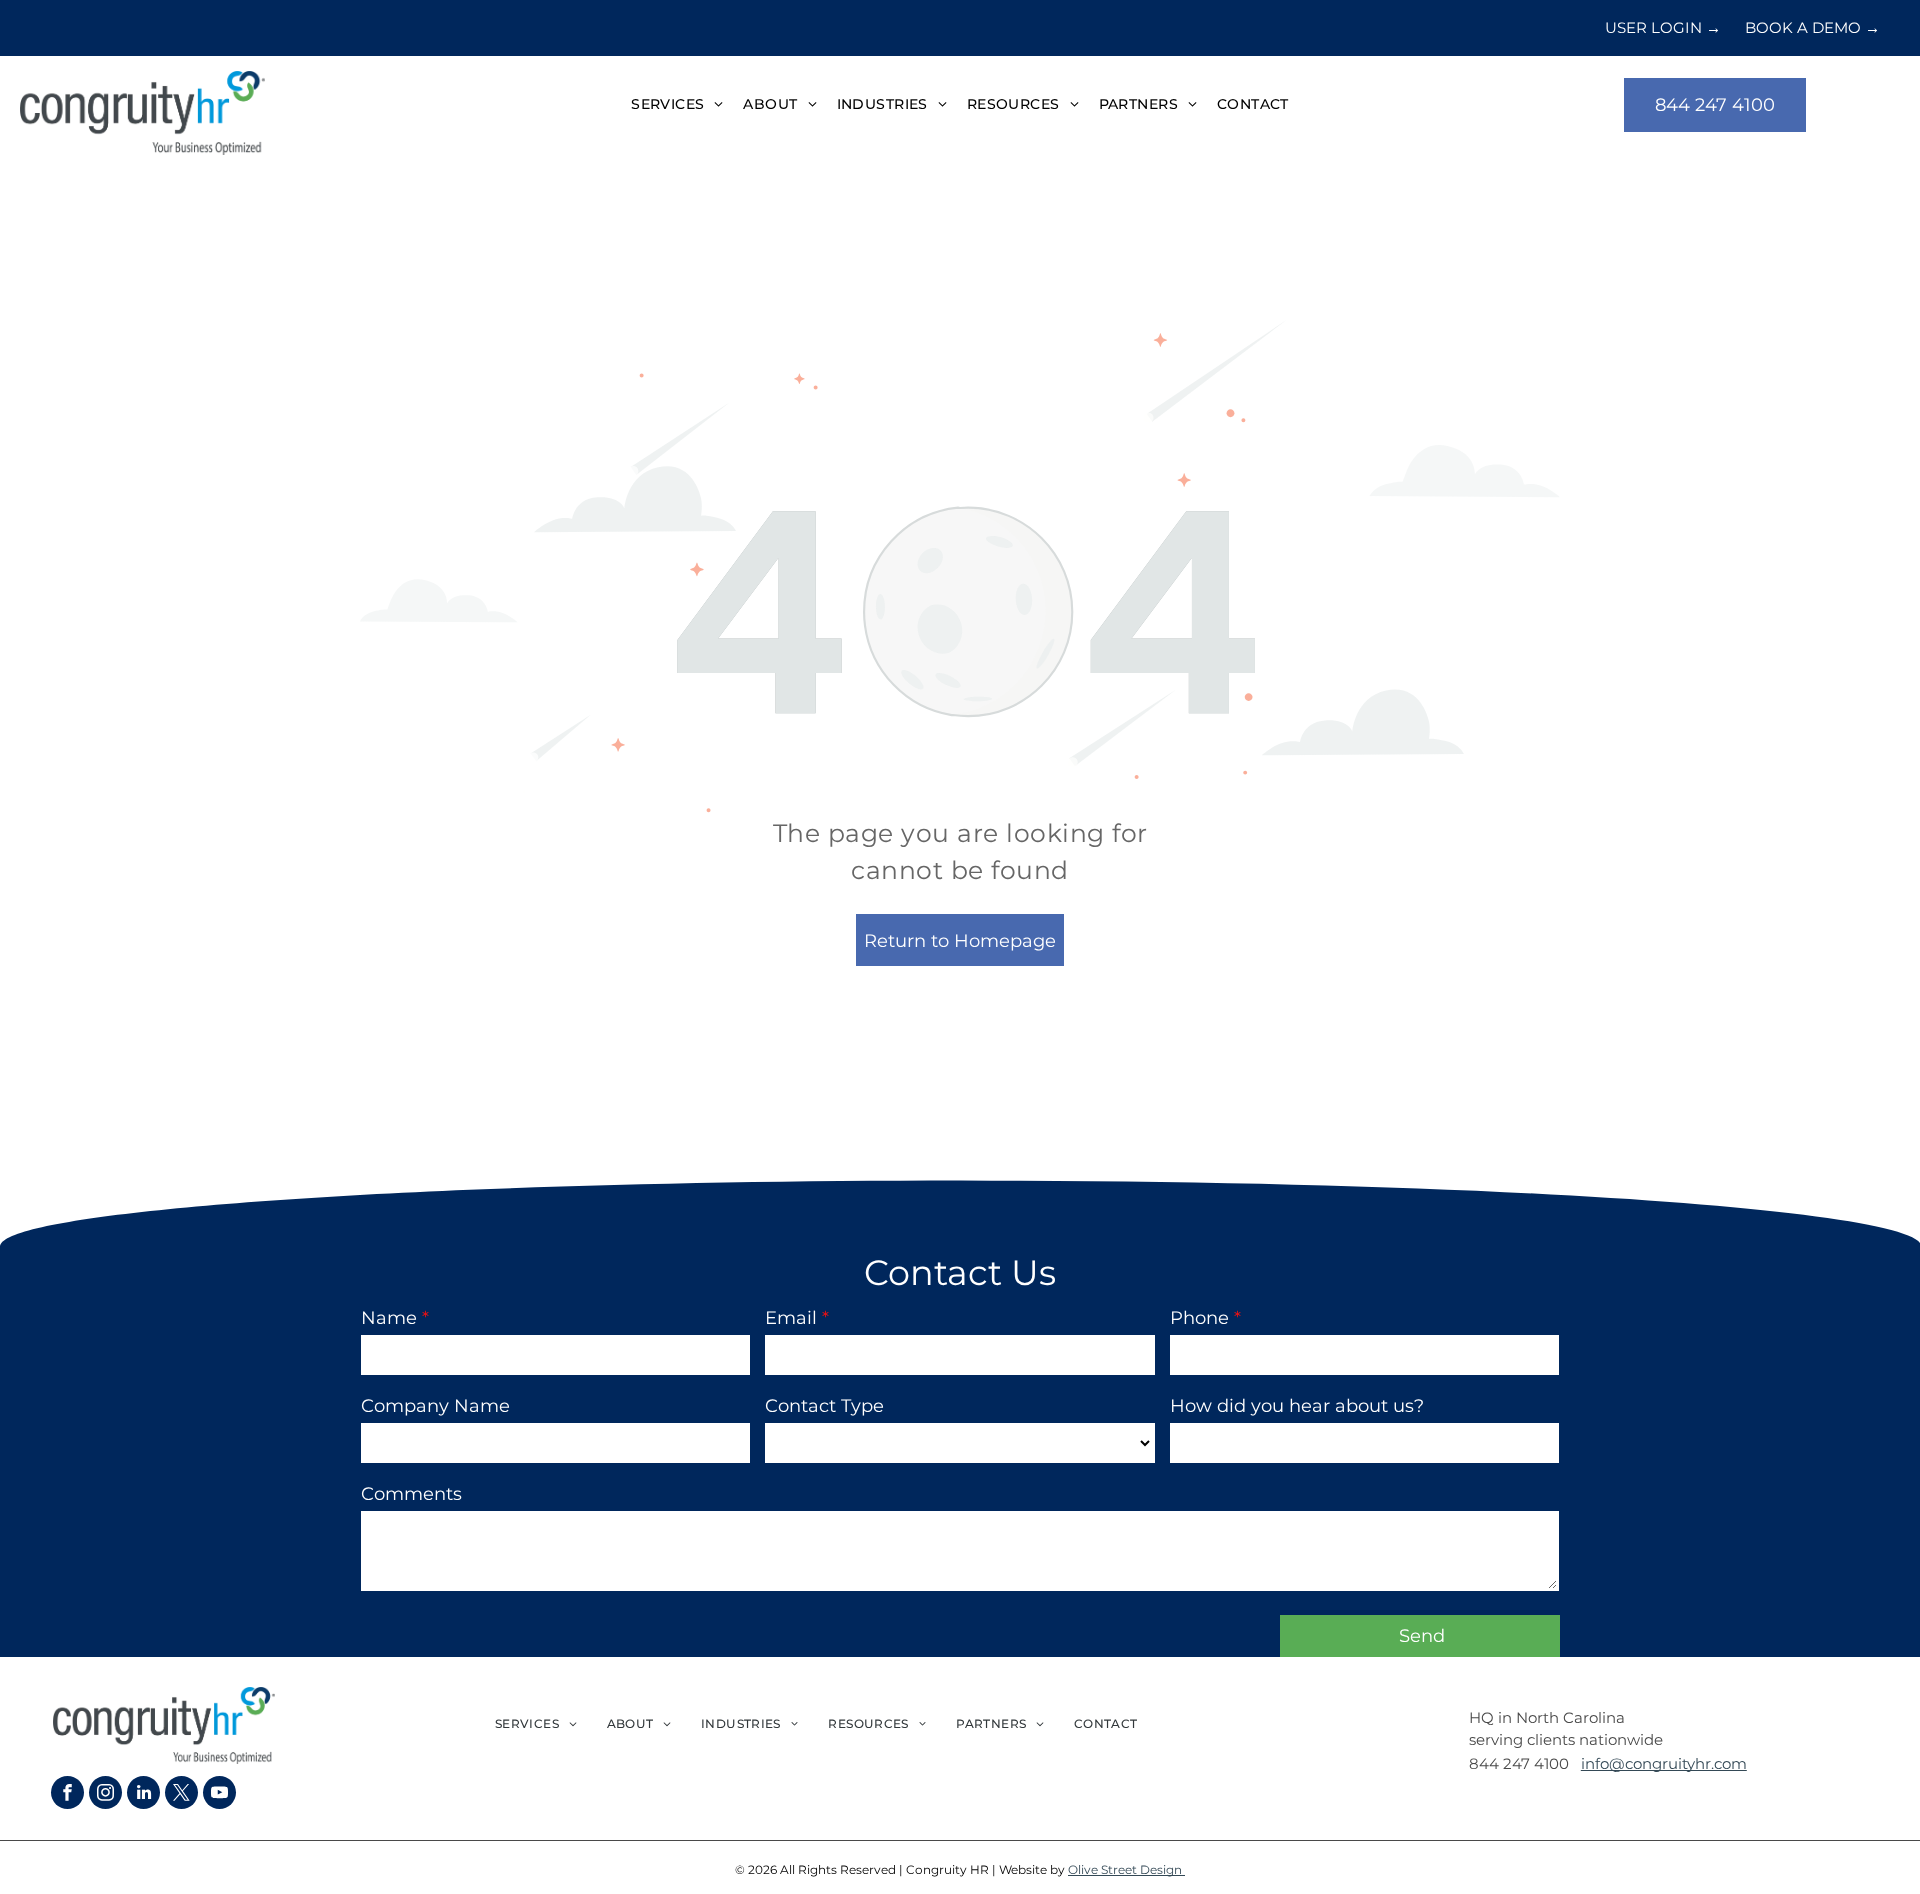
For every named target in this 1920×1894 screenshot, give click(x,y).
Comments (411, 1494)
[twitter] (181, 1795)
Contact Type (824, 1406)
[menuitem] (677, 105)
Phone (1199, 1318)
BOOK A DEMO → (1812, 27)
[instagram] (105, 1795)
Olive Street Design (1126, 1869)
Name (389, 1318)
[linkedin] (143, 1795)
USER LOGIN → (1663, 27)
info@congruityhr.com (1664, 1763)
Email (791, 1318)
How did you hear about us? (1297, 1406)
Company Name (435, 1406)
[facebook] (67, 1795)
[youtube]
◆ ◆ ◆
EXERCISE GOAL: Skipping every picture, reproduce the records word for word.

EXERCISE RESPONSE:
For every named target in this 1920×1894 screenshot, give click(x,y).
Comments (411, 1494)
[twitter] (181, 1795)
Contact Type (824, 1406)
[menuitem] (677, 105)
Phone (1199, 1318)
BOOK A DEMO → (1812, 27)
[instagram] (105, 1795)
Olive Street Design (1126, 1869)
Name (389, 1318)
[linkedin] (143, 1795)
USER LOGIN → (1663, 27)
info@congruityhr.com (1664, 1763)
Email (791, 1318)
How did you hear about us? (1297, 1406)
Company Name (435, 1406)
[facebook] (67, 1795)
[youtube]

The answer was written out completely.